Shift Quantum is now up for grabs across the PlayStation 4, Xbox One, Nintendo Switch and Steam realms when, to my surprise even, SHIFT’s as old as 2008. Sort of.
Fishing Cactus’ game-play mechanic of manipulating black & white space, SHIFT, has been the subject of a series of predominantly puzzle-platforming mobile games of the same name. All of these in some form of the other have required players, test subjects of a grand experiment, to escape from a monochromatic labyrinth.
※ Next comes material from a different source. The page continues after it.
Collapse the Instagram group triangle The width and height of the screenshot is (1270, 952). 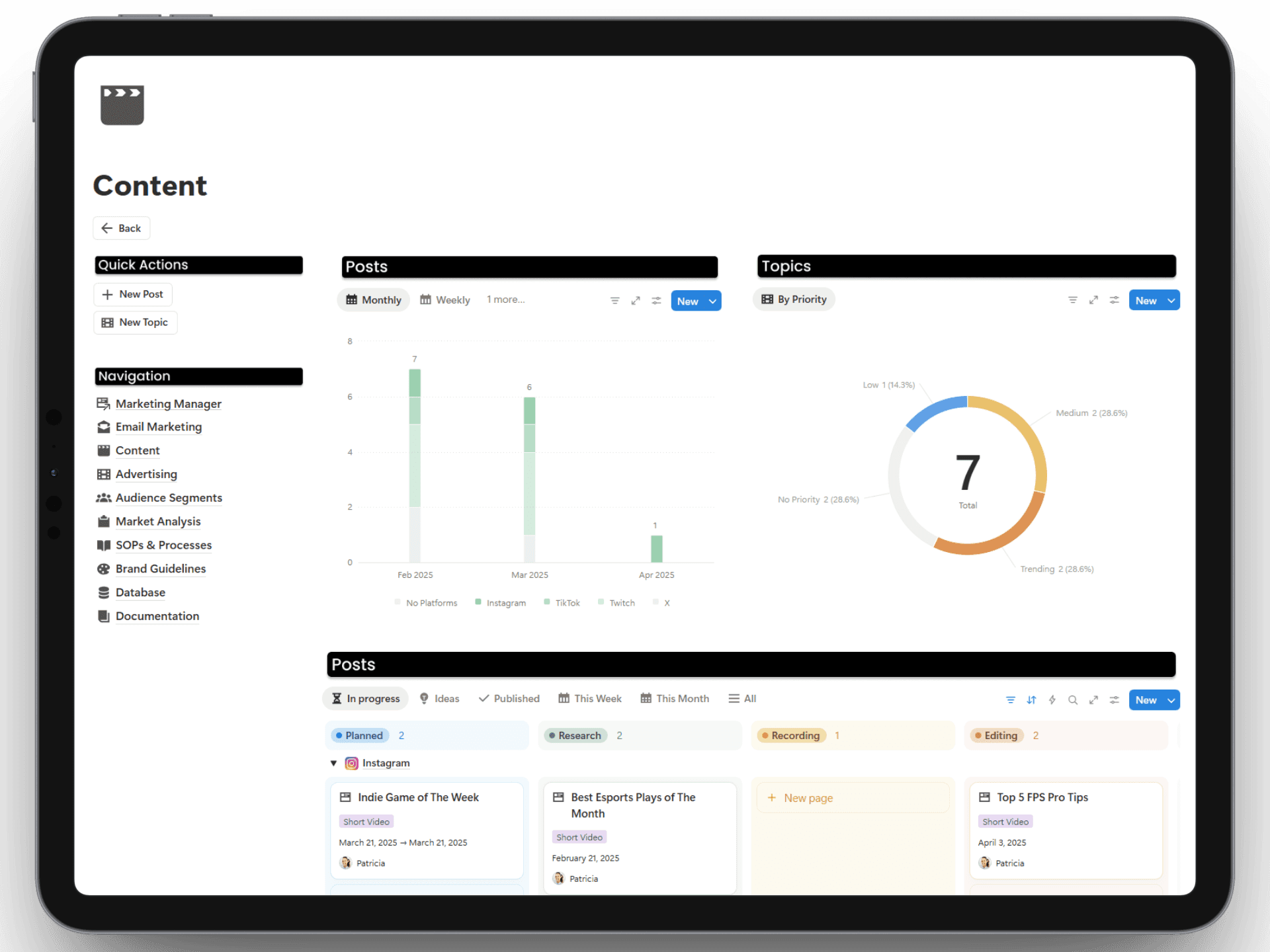334,764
With a brand-new aesthetic that attempts to keep things next-gen and the original spirit intact, Shift Quantum also differs from its predecessors in its layered narrative; supposedly Axon Vertigo has managed to lure the inhabitants of a cyber-noir dystopian universe into its Cerebral Contentedness Program.
Unassuming applicants are promised happiness in exchange for a more resilient universal artificial intelligence. It might sound like a win-win, like Recall meets The Matrix too as the Belgian studio points out, but things are quick to turn dark as is the case with all matters of this nature.
As one such naïve subject you, Number 32763, are called to escape the Shift Quantum program you’re plugged into. To this end you’re provided with a variety of blocks of the Moving, Color-Switcher, Blower and Rotator kind, to name a few, making for an assortment of game-play scenarios when combined with SHIFT.
The 117-or-so levels are far from your conventional walk in the park moreover, rushing into which seemingly ends in with impalement. Meanwhile a few other niceties permit you to take a breather in the form of custom level editing with cross-platform sharing/challenges, controller support, 4K/big picture compatibility, and a thematic 13-track original score.
As for who in their right minds would submit themselves to a negative space program in exchange for happy thoughts? The folks who’ve done so for the role of a tester at Axon Vertigo’s fictional website apparently.